DESCRIÇÃO DA TAREFA - Escreva a continuação do texto sobre Gutenberg e os espelhos de peregrinos, retomando logo após a última frase apresentada.

O ano era 1440; o local, Aachen, na fronteira entre a Alemanha e a França; e a ocasião era a peregrinação que ocorria a cada sete anos para a catedral de Aix-la-Chapelle, onde o clero local exibia as preciosas relíquias do início do cristianismo que eram lá guardadas. Afinal, Aix-la-Chapelle (o nome afrancesado da cidade) tornou-se a capital do Sacro Império Romano-Germânico escolhida pelo próprio Carlos Magno em algum momento no século VIII.
Johannes Gensfleish, mais conhecido como Gutenberg, não estava pensando nas relíquias da catedral ou na remissão de seus pecados, mas sobre um problema técnico: muitos peregrinos estariam muito longe para ver, sentir e tocar as relíquias (até cem mil peregrinos eram esperados). Aix-la-Chapelle encontrara então uma solução para esse problema; os peregrinos podiam comprar um ornamento pequeno, com cerca de dez centímetros de altura, que mostrava figuras sagradas, feitas de estanho. Quando as relíquias eram exibidas, eles podiam erguer esses ornamentos e captar raios que delas emanavam. Alguns desses ornamentos tinham um pequeno espelho anexado para aumentar esse efeito, e por isso eram chamados de espelhos de peregrinos.
A demanda por esses espelhos era tão grande que os ferreiros de Aix-la-Chapelle, cuja guilda gozava do monopólio de fabricação, não conseguiam atendê-la. Na expectativa da feira de 1440, o Conselho municipal decidira suspender o monopólio durante o evento. Qualquer pessoa teria permissão para vender espelhos de peregrinos. Era nisso que Gutenberg estava pensando: numa oportunidade de negócios.
Além de uma robusta formação acadêmica em latim, Gutenberg obtivera conhecimentos práticos em fundição de metais. Deste modo, eram seus conhecimentos de metalurgia que ele estava procurando levar para a fabricação de espelhos. Terminado com sucesso seu primeiro empreendimento fabril, Gutenberg retornou a Mainz (sua cidade natal) no intuito de angariar recursos para um próximo projeto ainda mais promissor. Estava claro que ele trabalhava em algo grande, alguma coisa relacionada à aplicação de sua técnica de moldar espelhos à fabricação de livros.
Vale ressaltar que o Museu Gutenberg em Mainz, que costumava celebrá-lo como o inventor da impressão com tipos móveis, corrigiu sua narrativa. Acrescentou um anexo dedicado à impressão no leste asiático, para reconhecer que o que aconteceu na Europa foi uma reinvenção, uma adaptação de técnicas já desenvolvidas em outros lugares. A experiência de Gutenberg de produção em massa de espelhos de peregrinos foi fundamental: ele inventou um mecanismo de fundição manual que permitia a uma única pessoa fundir mais de mil letras por dia. Letras produzidas em massa tornaram possível a produção em massa de livros.

[Registros de um conjunto de dados de apontamento]

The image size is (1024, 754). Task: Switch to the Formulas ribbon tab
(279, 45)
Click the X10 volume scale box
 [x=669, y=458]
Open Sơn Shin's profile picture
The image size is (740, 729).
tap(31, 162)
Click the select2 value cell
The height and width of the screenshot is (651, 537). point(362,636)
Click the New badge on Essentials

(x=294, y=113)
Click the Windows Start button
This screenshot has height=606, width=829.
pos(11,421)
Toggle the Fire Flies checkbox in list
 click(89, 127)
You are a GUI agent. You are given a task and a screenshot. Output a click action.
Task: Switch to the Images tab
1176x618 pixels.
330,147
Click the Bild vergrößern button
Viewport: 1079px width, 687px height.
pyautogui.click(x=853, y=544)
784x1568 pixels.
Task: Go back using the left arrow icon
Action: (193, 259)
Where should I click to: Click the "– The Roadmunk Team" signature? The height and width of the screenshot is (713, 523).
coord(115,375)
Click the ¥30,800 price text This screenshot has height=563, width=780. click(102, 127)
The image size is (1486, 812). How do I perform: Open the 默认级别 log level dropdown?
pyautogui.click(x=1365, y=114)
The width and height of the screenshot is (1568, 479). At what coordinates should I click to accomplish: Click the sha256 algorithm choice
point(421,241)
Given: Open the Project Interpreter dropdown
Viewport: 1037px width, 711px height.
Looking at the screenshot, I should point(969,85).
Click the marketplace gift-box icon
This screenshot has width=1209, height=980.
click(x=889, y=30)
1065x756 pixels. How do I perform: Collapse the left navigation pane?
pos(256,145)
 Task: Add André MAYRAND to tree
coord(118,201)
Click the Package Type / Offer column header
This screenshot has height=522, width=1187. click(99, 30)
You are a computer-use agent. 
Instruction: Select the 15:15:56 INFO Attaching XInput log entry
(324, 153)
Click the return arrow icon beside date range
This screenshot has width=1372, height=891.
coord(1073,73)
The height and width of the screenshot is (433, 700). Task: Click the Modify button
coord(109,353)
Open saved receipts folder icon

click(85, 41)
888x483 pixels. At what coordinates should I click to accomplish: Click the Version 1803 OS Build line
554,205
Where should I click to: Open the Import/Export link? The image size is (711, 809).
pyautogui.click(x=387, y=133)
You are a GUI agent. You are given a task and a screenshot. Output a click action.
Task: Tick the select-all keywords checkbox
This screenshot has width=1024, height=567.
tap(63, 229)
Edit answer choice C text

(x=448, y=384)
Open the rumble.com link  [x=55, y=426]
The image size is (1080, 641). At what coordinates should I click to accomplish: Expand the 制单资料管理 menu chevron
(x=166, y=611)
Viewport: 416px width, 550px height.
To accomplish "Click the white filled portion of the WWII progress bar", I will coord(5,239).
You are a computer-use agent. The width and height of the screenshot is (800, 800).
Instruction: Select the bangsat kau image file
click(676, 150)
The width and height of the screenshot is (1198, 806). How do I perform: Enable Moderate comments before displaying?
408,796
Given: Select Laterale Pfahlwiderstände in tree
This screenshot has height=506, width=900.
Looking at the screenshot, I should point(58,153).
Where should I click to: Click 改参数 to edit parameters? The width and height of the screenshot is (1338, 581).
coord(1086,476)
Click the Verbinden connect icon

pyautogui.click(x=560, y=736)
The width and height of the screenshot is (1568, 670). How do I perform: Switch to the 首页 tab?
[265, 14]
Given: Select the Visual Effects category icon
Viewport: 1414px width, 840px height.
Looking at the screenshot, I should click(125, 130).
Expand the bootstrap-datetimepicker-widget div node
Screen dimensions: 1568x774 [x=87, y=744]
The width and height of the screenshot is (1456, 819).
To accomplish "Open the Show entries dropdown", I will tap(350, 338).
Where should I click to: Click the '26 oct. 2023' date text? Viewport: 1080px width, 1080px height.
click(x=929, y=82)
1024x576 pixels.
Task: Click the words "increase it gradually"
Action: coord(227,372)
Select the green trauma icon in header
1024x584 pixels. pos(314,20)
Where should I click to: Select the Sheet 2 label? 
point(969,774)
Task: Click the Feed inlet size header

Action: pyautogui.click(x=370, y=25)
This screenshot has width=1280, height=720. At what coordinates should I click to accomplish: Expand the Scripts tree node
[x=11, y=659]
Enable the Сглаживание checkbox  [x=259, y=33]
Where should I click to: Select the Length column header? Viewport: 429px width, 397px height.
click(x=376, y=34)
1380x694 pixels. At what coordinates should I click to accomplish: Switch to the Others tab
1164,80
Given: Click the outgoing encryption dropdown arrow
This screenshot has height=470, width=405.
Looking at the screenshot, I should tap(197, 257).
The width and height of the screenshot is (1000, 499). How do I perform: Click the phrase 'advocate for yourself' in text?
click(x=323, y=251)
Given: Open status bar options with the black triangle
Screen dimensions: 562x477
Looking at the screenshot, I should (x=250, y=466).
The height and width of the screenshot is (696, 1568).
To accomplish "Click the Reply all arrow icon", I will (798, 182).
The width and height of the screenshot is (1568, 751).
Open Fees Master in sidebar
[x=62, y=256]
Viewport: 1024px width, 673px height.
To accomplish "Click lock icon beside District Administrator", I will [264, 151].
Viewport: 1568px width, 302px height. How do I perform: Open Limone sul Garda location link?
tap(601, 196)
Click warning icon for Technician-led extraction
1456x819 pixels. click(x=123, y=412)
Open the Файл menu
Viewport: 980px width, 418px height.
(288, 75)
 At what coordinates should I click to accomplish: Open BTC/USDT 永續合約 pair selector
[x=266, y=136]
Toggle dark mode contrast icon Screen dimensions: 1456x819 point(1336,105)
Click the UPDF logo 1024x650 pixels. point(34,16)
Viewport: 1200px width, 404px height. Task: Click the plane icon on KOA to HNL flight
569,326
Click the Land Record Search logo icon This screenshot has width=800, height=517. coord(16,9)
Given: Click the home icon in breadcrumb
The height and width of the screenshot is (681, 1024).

RESPOSTA AO PROBLEMA -
Com o processo de produção básico resolvido, a grande questão era o que imprimir. A gramática latina mais comum, que dominava o mercado de escribas havia centenas de anos, levava o nome de seu autor, Donato, e com muita probabilidade foi usada pelo próprio Gutenberg. Donato era tão popular que os editores se deram ao considerável trabalho de entalhar todo o texto, página por página, em blocos de madeira, a fim de produzir versões baratas impressas em xilogravura. O resultado foi um grande sucesso: o Donato continuaria a ser um dos livros reimpressos com mais frequência nas décadas seguintes, e em 1500 já contava duzentos e sessenta edições.
Não demorou muito para que Gutenberg descobrisse uma nova oportunidade de negócio. As indulgências sempre usavam a mesma fórmula latina. Ele poderia imprimir uma única página, com o nome, data e alcance da remissão deixados em branco para serem preenchidos à mão. Ele batalhou para ganhar a concessão e conseguiu. A primeira indulgência que imprimiu, em nome do papa Nicolau V, foi para a defesa de Chipre.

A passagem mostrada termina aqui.